■ **WHAT IS ASKED**: Reproduce the entries below word for word, from the first line through the line containing "click(665, 555)", inclusive.
-- start --
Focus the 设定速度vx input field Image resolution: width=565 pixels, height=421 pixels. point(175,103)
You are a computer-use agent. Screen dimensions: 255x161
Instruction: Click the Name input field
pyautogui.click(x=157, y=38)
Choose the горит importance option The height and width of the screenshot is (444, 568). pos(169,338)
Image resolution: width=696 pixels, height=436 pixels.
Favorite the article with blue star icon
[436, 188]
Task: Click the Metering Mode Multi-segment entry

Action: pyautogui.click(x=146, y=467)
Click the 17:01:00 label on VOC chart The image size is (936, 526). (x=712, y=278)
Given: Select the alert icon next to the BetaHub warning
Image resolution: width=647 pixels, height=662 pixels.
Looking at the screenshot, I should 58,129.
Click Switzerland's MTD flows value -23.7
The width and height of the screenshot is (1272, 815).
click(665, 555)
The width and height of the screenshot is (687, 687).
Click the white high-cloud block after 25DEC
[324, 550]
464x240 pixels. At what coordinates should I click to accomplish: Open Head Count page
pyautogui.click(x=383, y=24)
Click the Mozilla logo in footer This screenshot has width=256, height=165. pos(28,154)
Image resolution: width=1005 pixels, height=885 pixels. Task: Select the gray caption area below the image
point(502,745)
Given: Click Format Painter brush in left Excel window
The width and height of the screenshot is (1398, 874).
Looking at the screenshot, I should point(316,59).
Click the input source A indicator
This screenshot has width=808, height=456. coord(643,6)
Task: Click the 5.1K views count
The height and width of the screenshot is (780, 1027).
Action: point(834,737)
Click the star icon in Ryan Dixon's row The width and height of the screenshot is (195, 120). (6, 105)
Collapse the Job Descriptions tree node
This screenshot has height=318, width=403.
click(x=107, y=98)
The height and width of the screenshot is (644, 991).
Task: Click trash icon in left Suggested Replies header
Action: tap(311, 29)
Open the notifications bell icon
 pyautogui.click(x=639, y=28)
-- end --
■ **ANSWER TO THIS PROBLEM**:
Focus the 设定速度vx input field Image resolution: width=565 pixels, height=421 pixels. point(175,103)
You are a computer-use agent. Screen dimensions: 255x161
Instruction: Click the Name input field
pyautogui.click(x=157, y=38)
Choose the горит importance option The height and width of the screenshot is (444, 568). pos(169,338)
Image resolution: width=696 pixels, height=436 pixels.
Favorite the article with blue star icon
[436, 188]
Task: Click the Metering Mode Multi-segment entry

Action: pyautogui.click(x=146, y=467)
Click the 17:01:00 label on VOC chart The image size is (936, 526). (x=712, y=278)
Given: Select the alert icon next to the BetaHub warning
Image resolution: width=647 pixels, height=662 pixels.
Looking at the screenshot, I should 58,129.
Click Switzerland's MTD flows value -23.7
The width and height of the screenshot is (1272, 815).
click(665, 555)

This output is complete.